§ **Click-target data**
## Begin

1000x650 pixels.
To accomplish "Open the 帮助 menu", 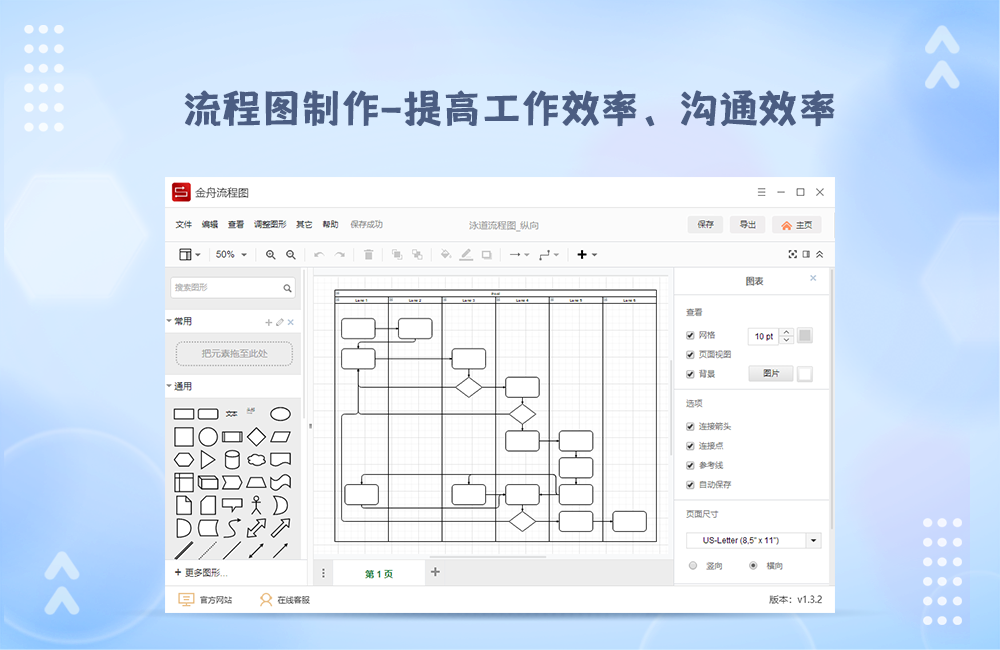I will [x=330, y=224].
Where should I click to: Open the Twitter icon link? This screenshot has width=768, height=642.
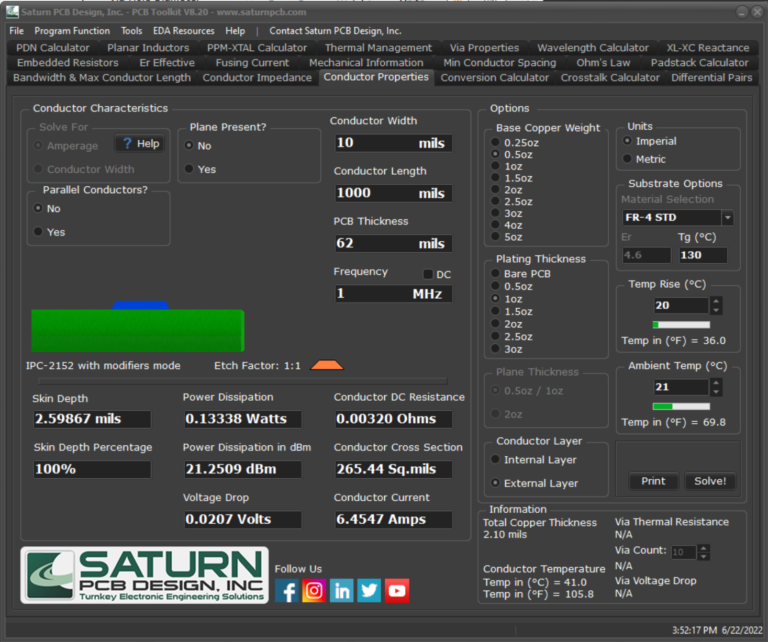coord(369,591)
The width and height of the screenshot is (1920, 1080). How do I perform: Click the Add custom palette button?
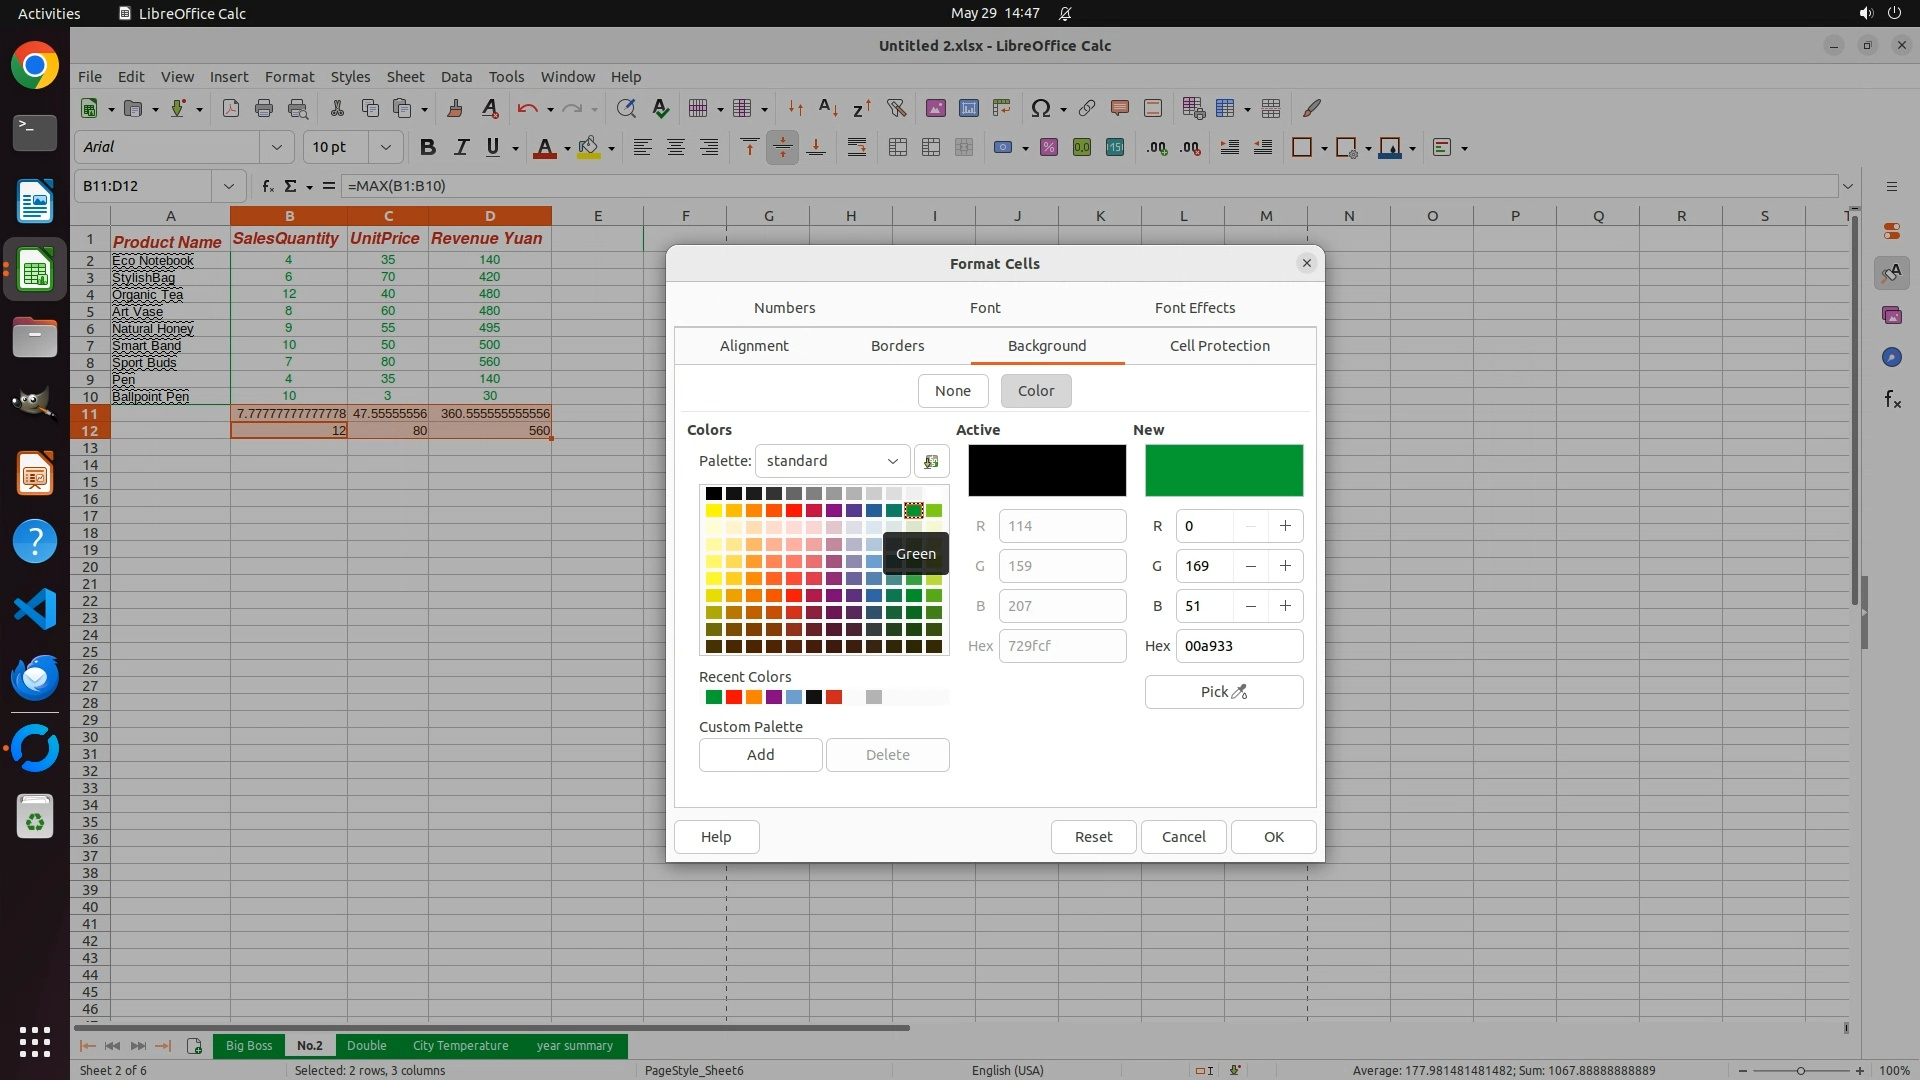click(x=760, y=755)
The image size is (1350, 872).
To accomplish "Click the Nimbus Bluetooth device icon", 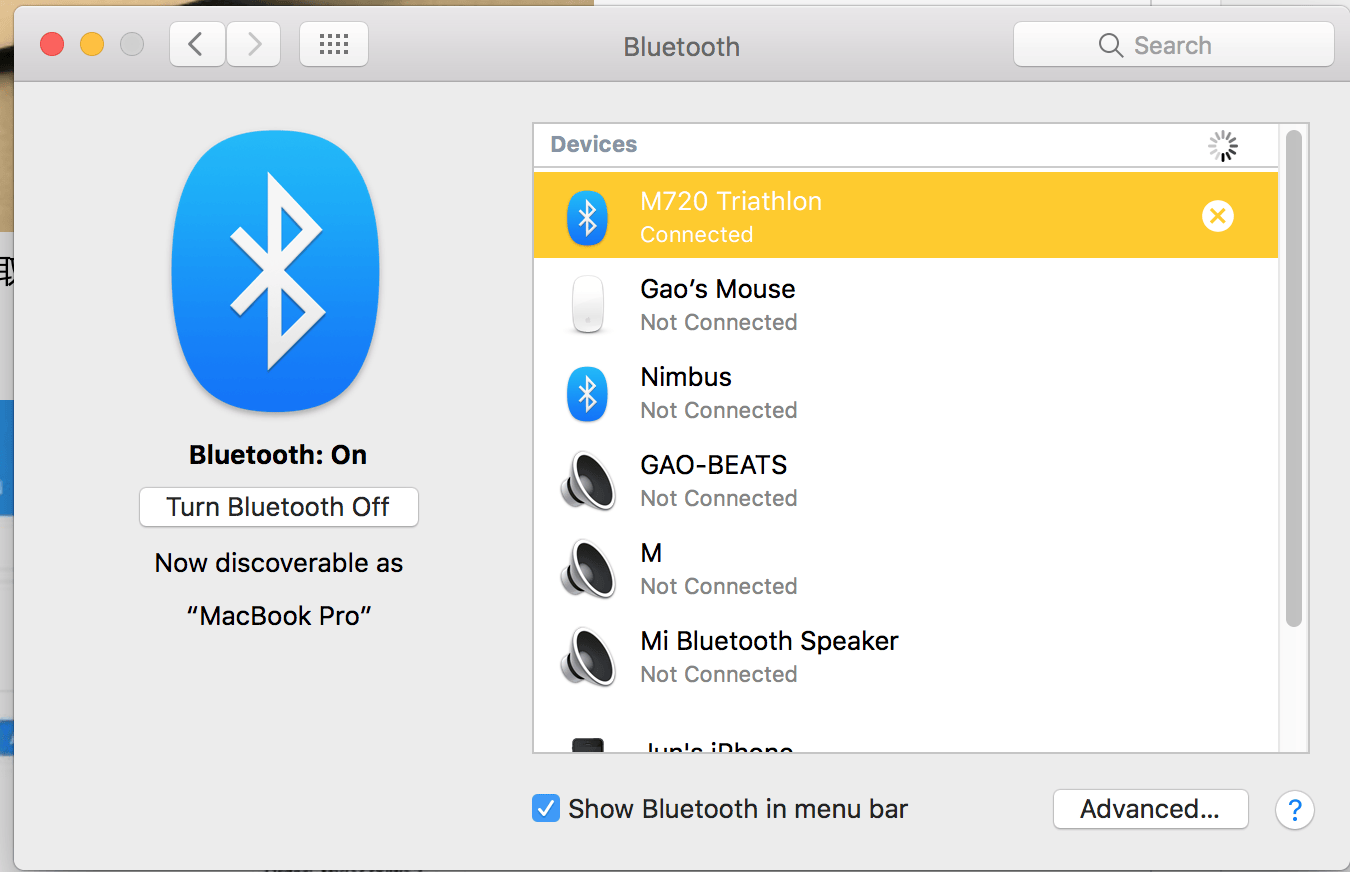I will pyautogui.click(x=587, y=393).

## End

§ **Task prompt**
Write out everything from the line containing "Where should I" down to the line containing "click(x=760, y=755)" as a numbered list, skipping any blank lines. Leave the pictures out.

§ **Finished answer**
1. Where should I click to: Open the Twitter icon link? This screenshot has width=768, height=642.
2. coord(369,591)
3. The width and height of the screenshot is (1920, 1080). How do I perform: Click the Add custom palette button?
4. click(x=760, y=755)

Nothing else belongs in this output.